Artists statement

My mother as zero point. Blood in her head. Language broke, and every day I picked up the pieces. We laid puzzles and understood each other. Blood in my head. CTRL+ ALT+ DEL. Society puts you against the wall. Either you do what is expected of a disabled person: sit in a chair and wait, or you start thinking critically. Cancer in my father’s body. My life on hold. Caregiving for two severely disabled people, 24/7, followed. Society doesn’t even put you against the wall anymore. Society drops you. You pull yourself up by the scruff of your neck and you know you have something to offer the art world.

I work with words, diaries, video, drawings, installations, photographs, and paintings; simple yet charged, between speaking and silence, with one constant: language and thought as the connecting thread.
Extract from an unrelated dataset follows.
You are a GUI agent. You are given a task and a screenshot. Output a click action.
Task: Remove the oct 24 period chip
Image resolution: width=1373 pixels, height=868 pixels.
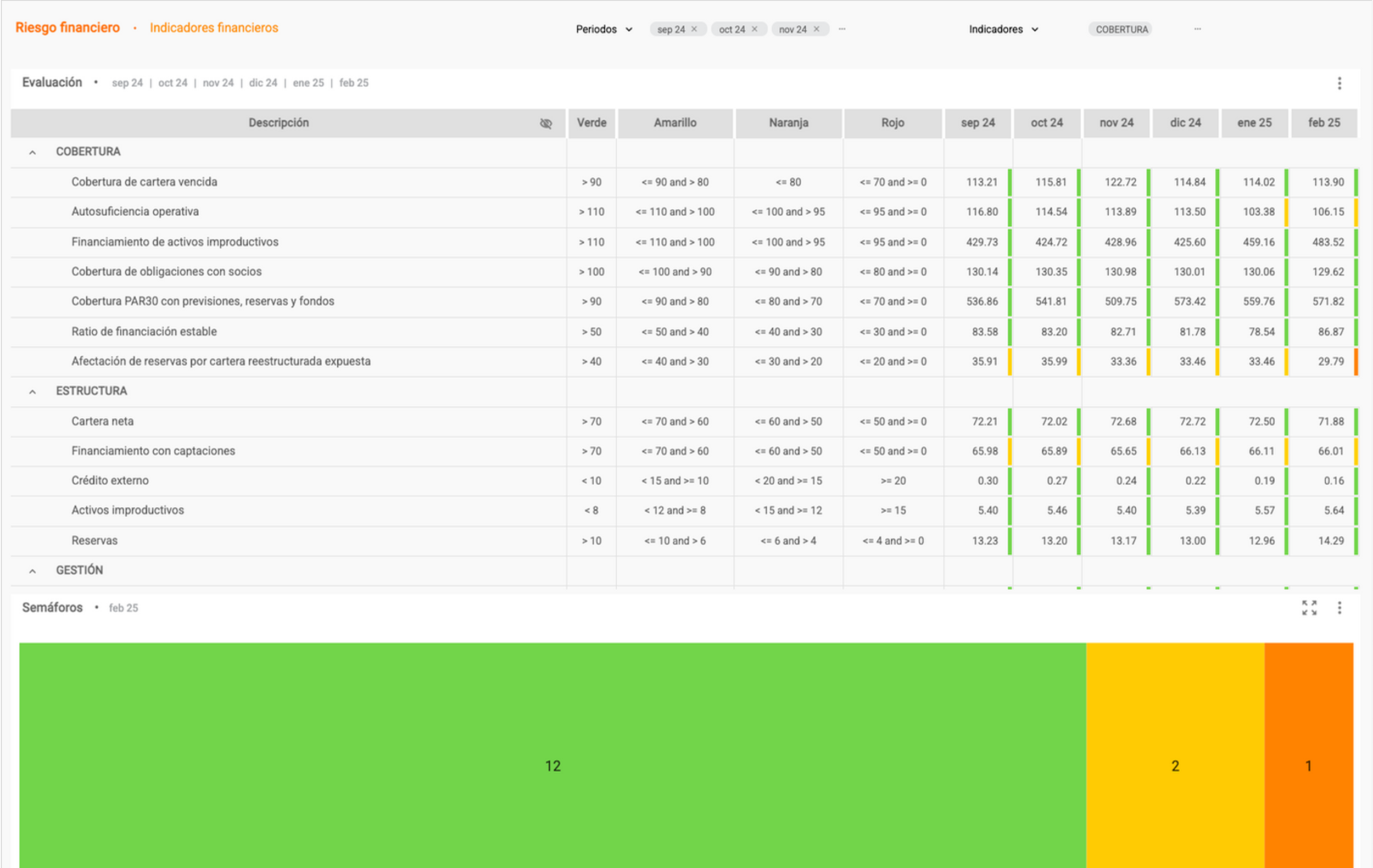(x=755, y=29)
The works have no titles, not even “untitled.” It is not a gimmick but a deliberate choice. The word–image connection has preoccupied me for years, and it remains a line of thought I return to.

And now the question: how many disabled artists do you know? I don’t mean outsider art, because that is apparently not art — it stands outside. No, really, how many? Politics makes it impossible for them. All animals are equal, but disabled people are treated as the woodlice of society: denied a legal status, forbidden to earn even a rotten cent. How many disabled artists in galleries? How many in exhibitions? Attention: close to none. Everyone is equal, says society, while fucking them up the ass until they can’t walk anymore. The art world is nothing but a reflection of that. I don’t want to launch into a manifesto about what can and cannot be done, but if you are not even allowed to become an independent artist because taxes, benefits, and pensions will be taken away from you — while anyone without a disability is free to make even bad art — how are you supposed to build a CV?

My value does not lie in a long CV. It lies in my thinking. Thinking about art, society, and language.